Il faudrait également imposer ce mécanisme aux sites de vente d’alcool et de jeux en ligne (type FDJ, paris sportif, poker, etc.).

Freya

Les sites porno sont tous hébergés à l’étranger, imposer une telle vérification n’ira pas dans leur sens et ils feront tout ce qu’ils peuvent pour ne pas s’y conformer.

Légalement, nos lois ne pourront rien y faire lorsque le site est hébergé à l’étranger, s’ils ne se plient pas je suppose qu’ils vont demander le blocage aux FAI, mais comme souvent basé sur le DNS. Il suffira donc de simplement modifier ses serveurs DNS pour de nouveau y avoir accès.

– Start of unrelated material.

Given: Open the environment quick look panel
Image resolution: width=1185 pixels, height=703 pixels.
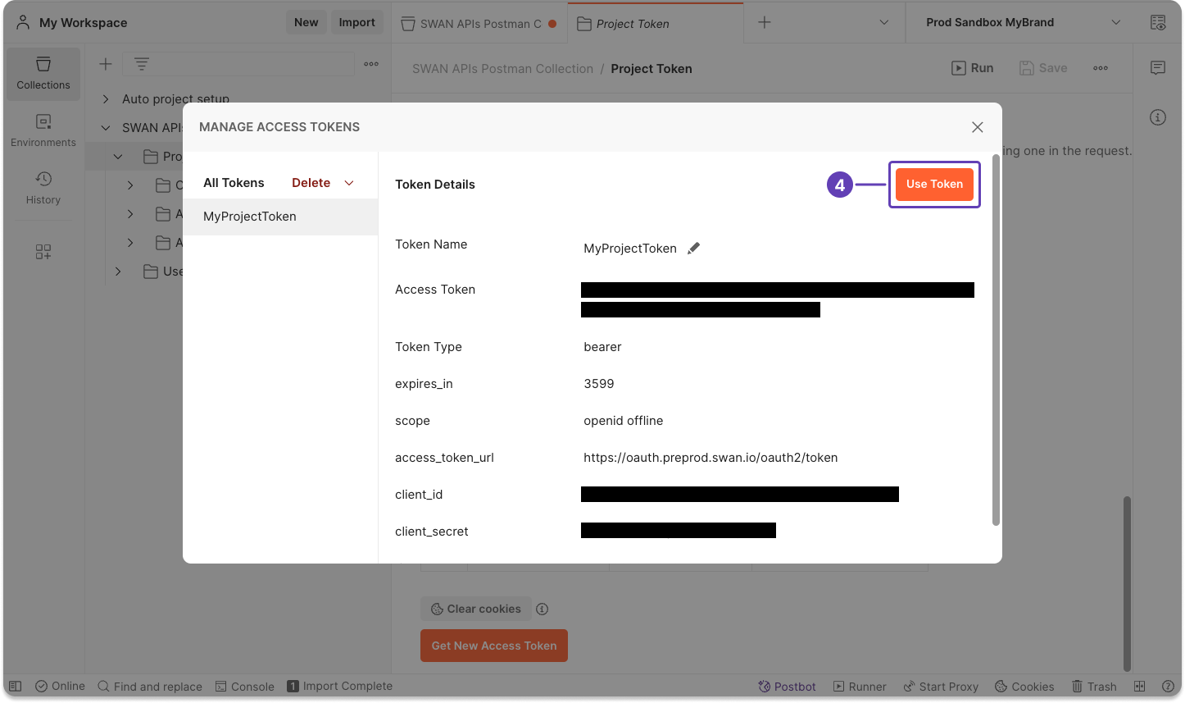Looking at the screenshot, I should (1158, 22).
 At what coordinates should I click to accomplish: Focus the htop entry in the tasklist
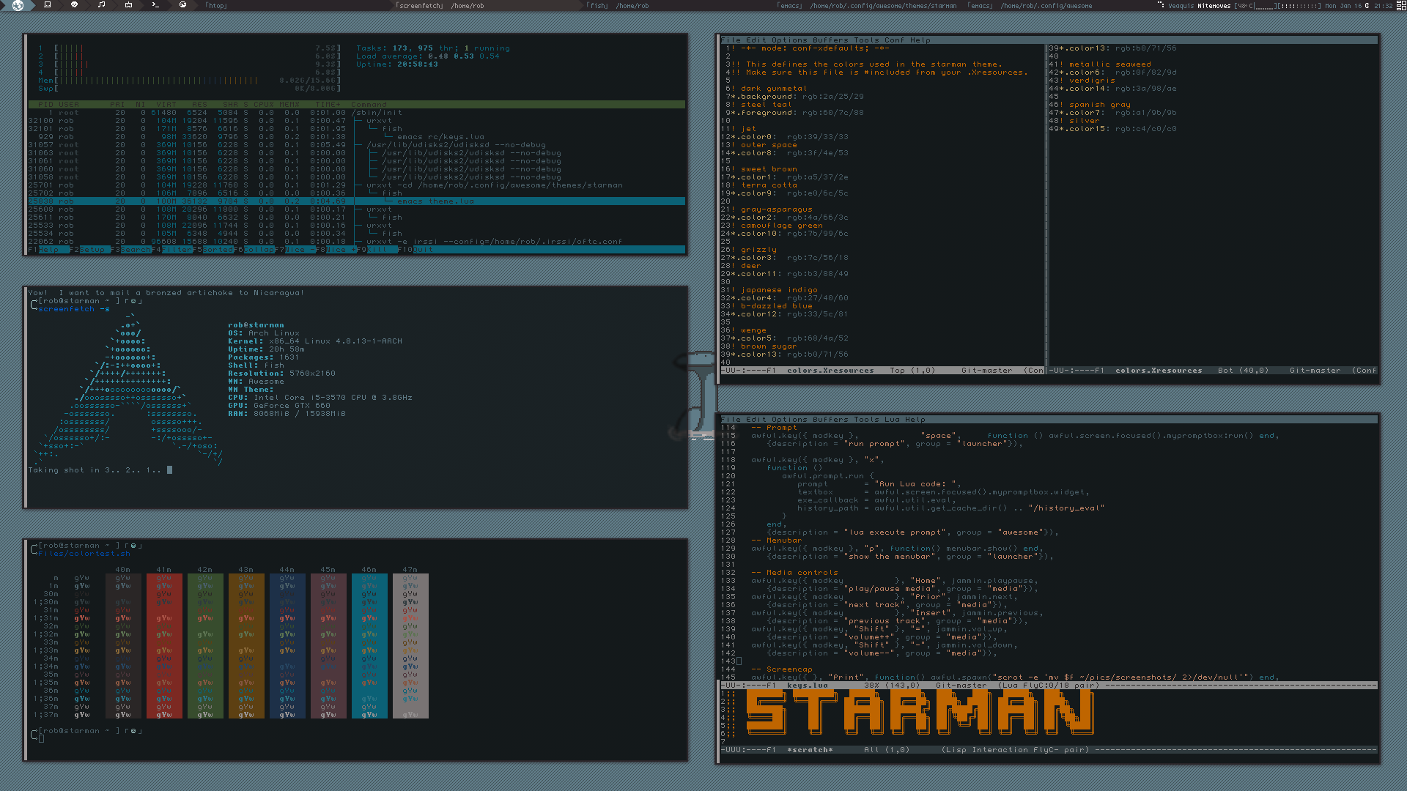(216, 6)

Et enfin, souvenons-nous du site de rencontre extra conjugale Ashley Madison qui a été piraté en 2015, les conséquences ont été non seulement dramatiques pour les membres (séparations, divorces, dépressions, etc), mais aussi et surtout mortelles. Entre les millions de membres qui ont vu leurs données personnelles exposées publiquement et les personnes qui se sont suicidées, ça devrait être une leçon quant au fait de confier des données personnelles pour de tels sites web. Il n’est clairement pas question de juger ces gens, ce n’est pas du tout le sujet de ce post et abstiens-toi de le faire (avec tes leçons de morale).

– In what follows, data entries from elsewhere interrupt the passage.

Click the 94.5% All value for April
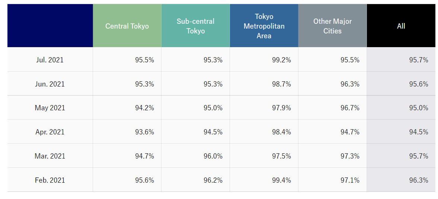This screenshot has height=199, width=438. coord(418,132)
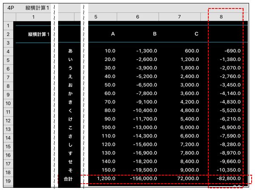This screenshot has height=190, width=255.
Task: Choose column 7 header
Action: 179,17
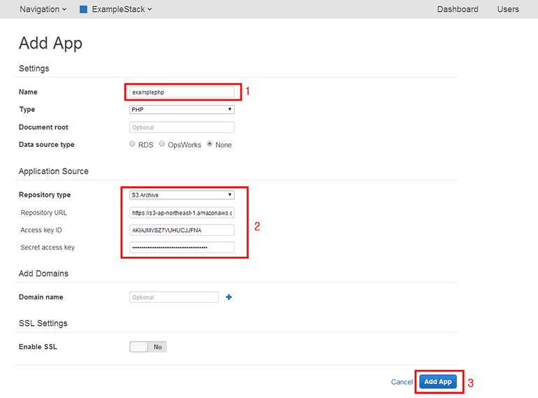This screenshot has height=398, width=538.
Task: Open the Users menu item
Action: [x=508, y=9]
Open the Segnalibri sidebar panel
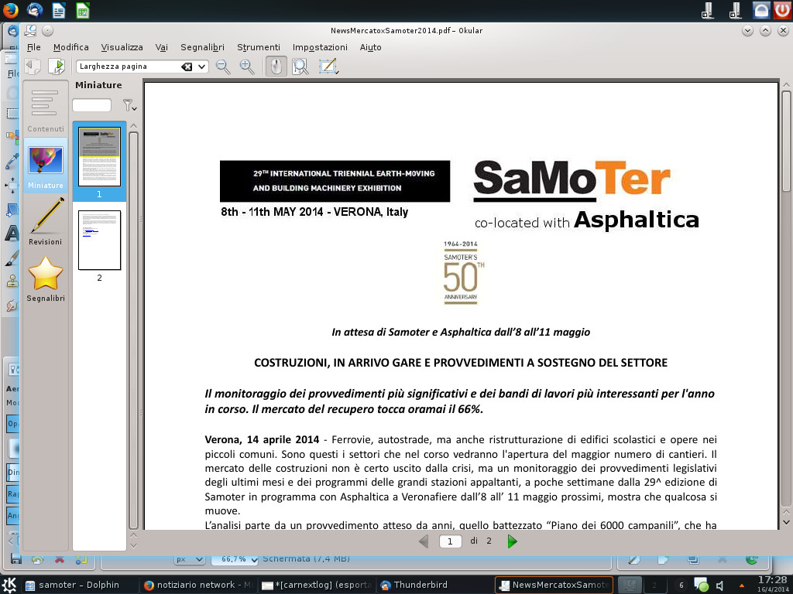793x594 pixels. coord(46,279)
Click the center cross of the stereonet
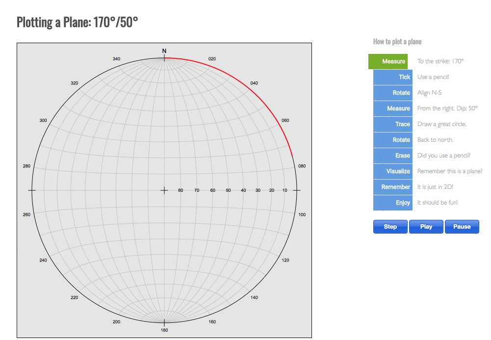491x340 pixels. coord(164,190)
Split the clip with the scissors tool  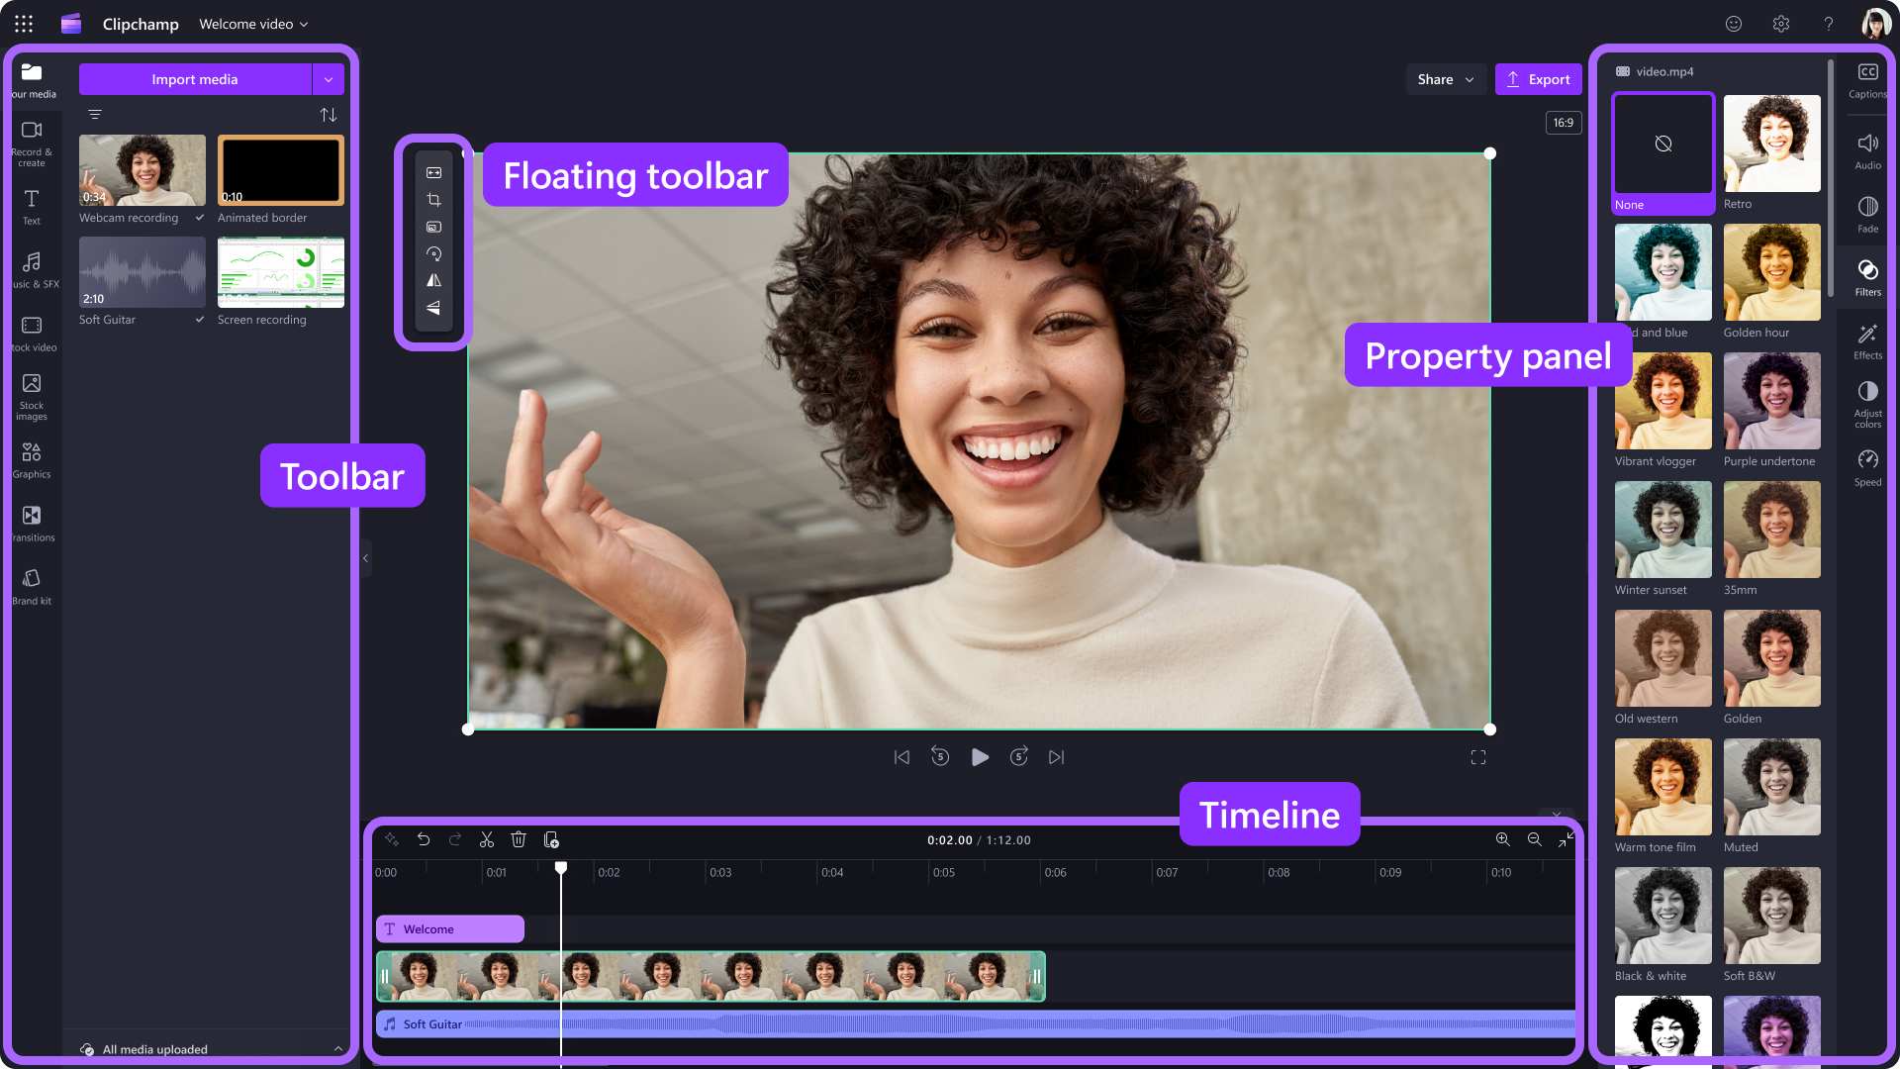[487, 839]
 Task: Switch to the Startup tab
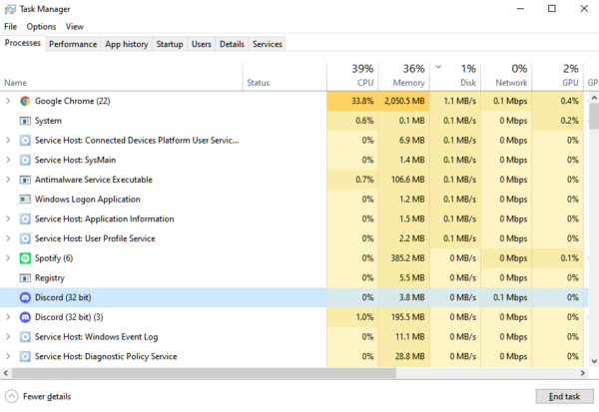click(x=170, y=44)
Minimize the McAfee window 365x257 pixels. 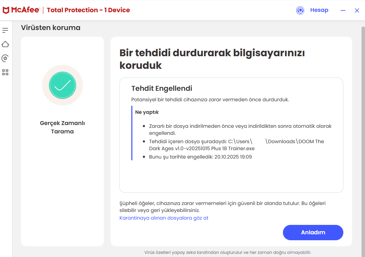[x=343, y=10]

C’est au parent de prendre leur responsabilité, il existe 1001 outils, et très souvent simple à mettre en place. Un exemple tout bête, modifier ses propres serveurs DNS pour bloquer par défaut tous ces sites sensibles aux plus jeunes, et c’est ce que propose dns0.eu (conçu par les créateurs de NextDNS).

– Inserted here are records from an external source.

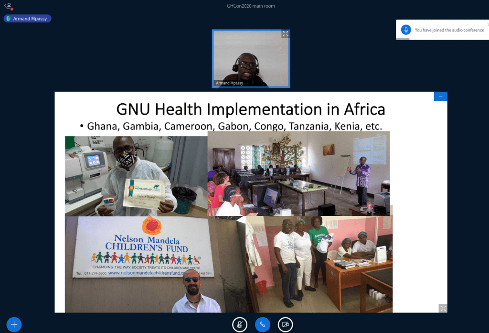Open the blue plus actions menu

click(x=14, y=324)
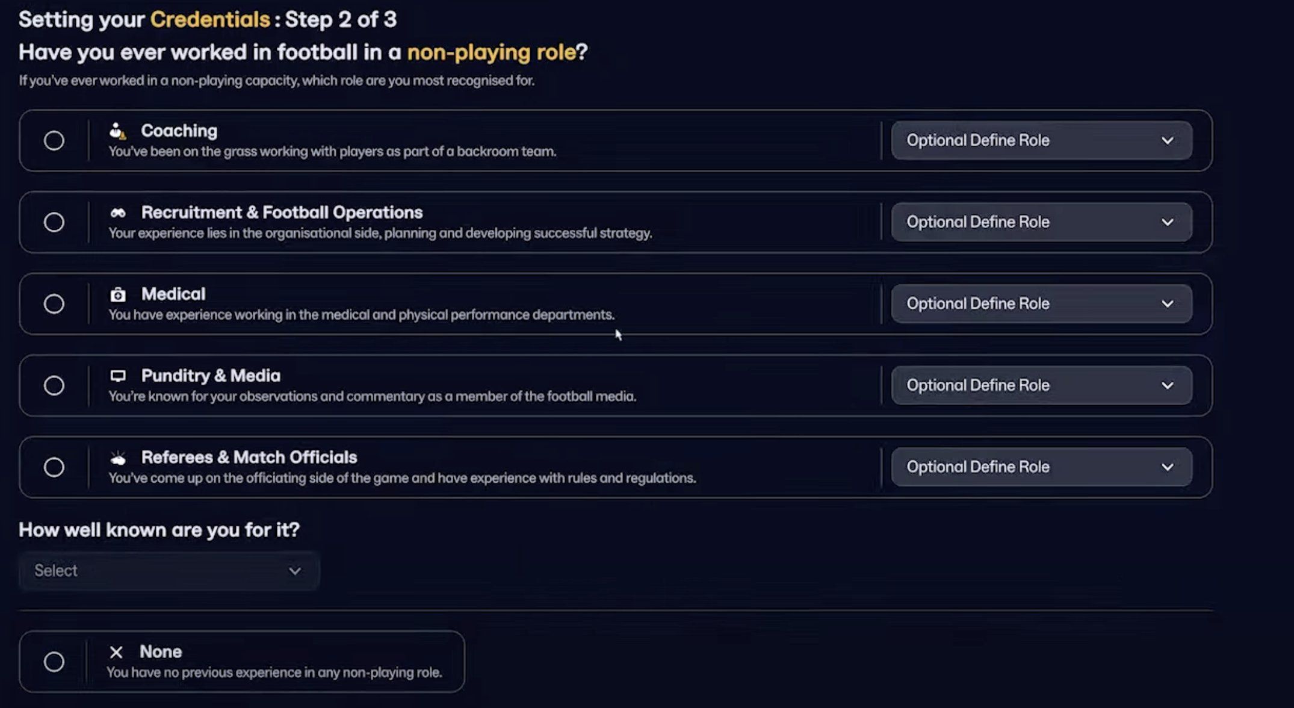1294x708 pixels.
Task: Open the How well known Select dropdown
Action: pos(169,571)
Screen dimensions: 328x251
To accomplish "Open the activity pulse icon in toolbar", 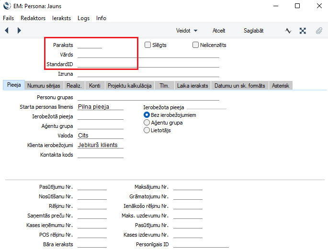I will (288, 30).
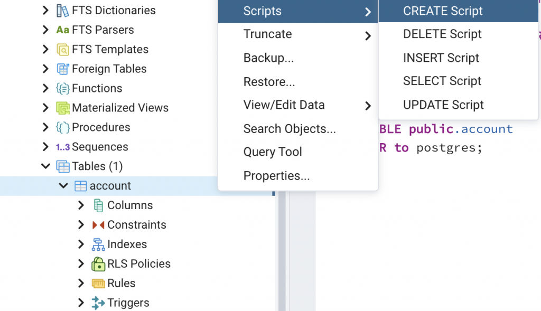Click the Materialized Views icon

click(63, 108)
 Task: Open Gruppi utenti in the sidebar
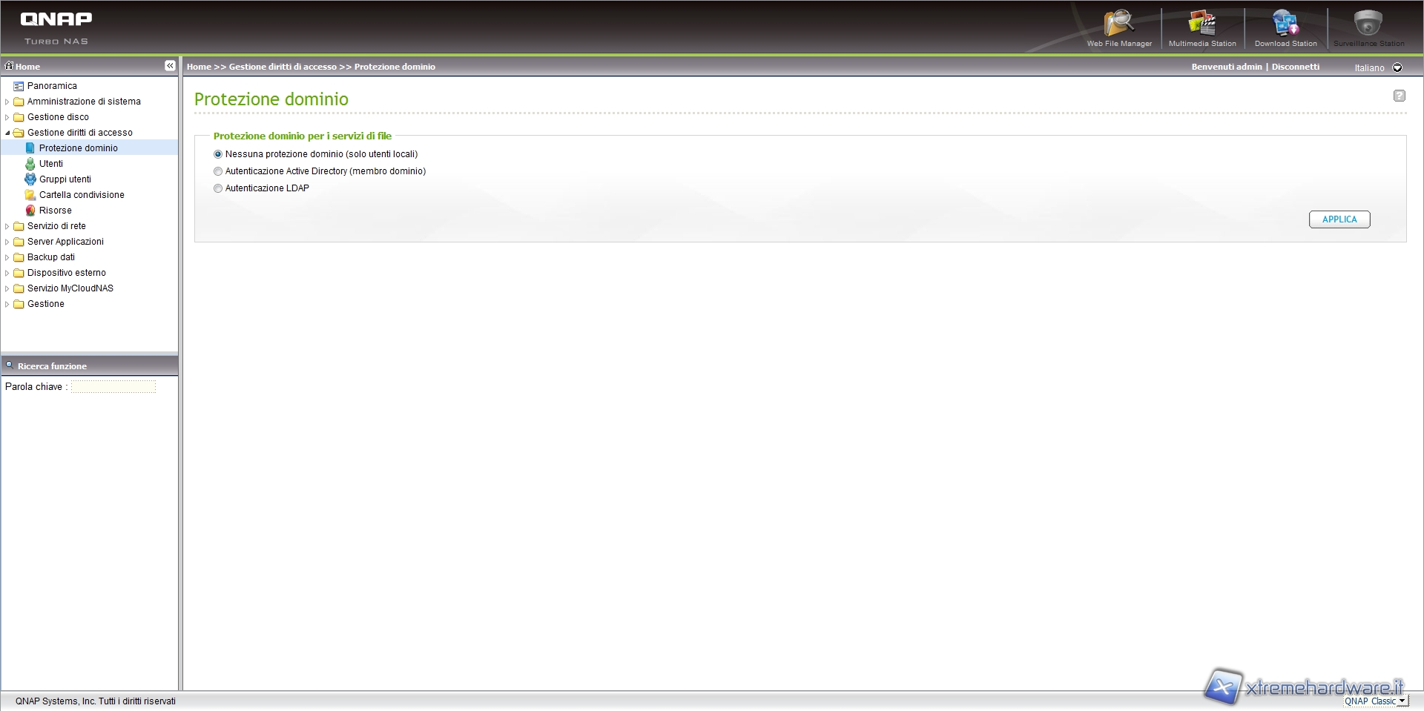point(65,179)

dns0.eu propose des filtres à destination des kids bloquants :

*Pas de sites pornographiques ou autres sites pour adultes
*Pas de résultats de recherche explicites
*Pas de vidéos matures sur YouTube
*Pas de sites ou d’applications de rencontres
*Pas de sites à contenu mixte
*Pas de sites de piratage
*Pas de publicités

Toutes les infos, IP, DoH, etc sont ici :

Doss

Pou les jeux en ligne c’est dèjà le cas depuis bien longtemps.

Laurent_Marandet

C’est certainement incompatible avec le RGPD !

Palou

En lisant, tu aurais vu que c’était indiqué :wink:

Pour la CNIL, le dispositif choisi par le gouvernement n’est pas incompatible avec le RGPD

valley_antoine

Si les utilisateurs doivent changer leur DNS ils vont quand même perdre un pourcentage non négligeable de visiteurs.
Comparer Ashley Madison et Pornhub, franchement ce n’est pas comparable…
Et encore une fois, votre site porno préféré n’aura pas accès à vos informations.
Bref…

Freya

Premièrement, je n’ai pas comparé Ahsley Madison et pornhub à proprement dit, ce sont 2 services différents. Deuxièmement, la comparaison portait sur le risque d’attaques et des fuites de données qui peuvent en découler , ni + ni - !

Merci de relire attentivement mon 1er post.

yann214

Ce que l’Etat oublie de dire, c’est qu’en rajoutant ce type de vérification, on augmente forcément les coûts.

Qui va payer ?
Les plateformes qui sont obligées d’utiliser le service, qui devront ensuite répercuter ces coûts sur leurs utilisateurs, donc nous…

Qui va encaisser ?
Les plateformes qui pro(im)posent ce service. et là on peut faire confiance à nos politiques. Ils ont déjà en vue quelques connaissances à eux à qui ils pourraient confier ce juteux marché !

griffondor

est-ce que Bittorrent seras aussi concerné par le contrôle d’âge dans le logiciel lui même ? étant donné que du contenu X peut également être télécharger via Bittorrent !

yann214

Un chercheur indépendant a publié une analyse du protocole proposé par les laboratoires de la CNIL :

Conclusion : de multiples risques pour la vie privée des citoyens français !

En cas de fuite, l’Etat doit se préparer à de belles actions collectives contre lui.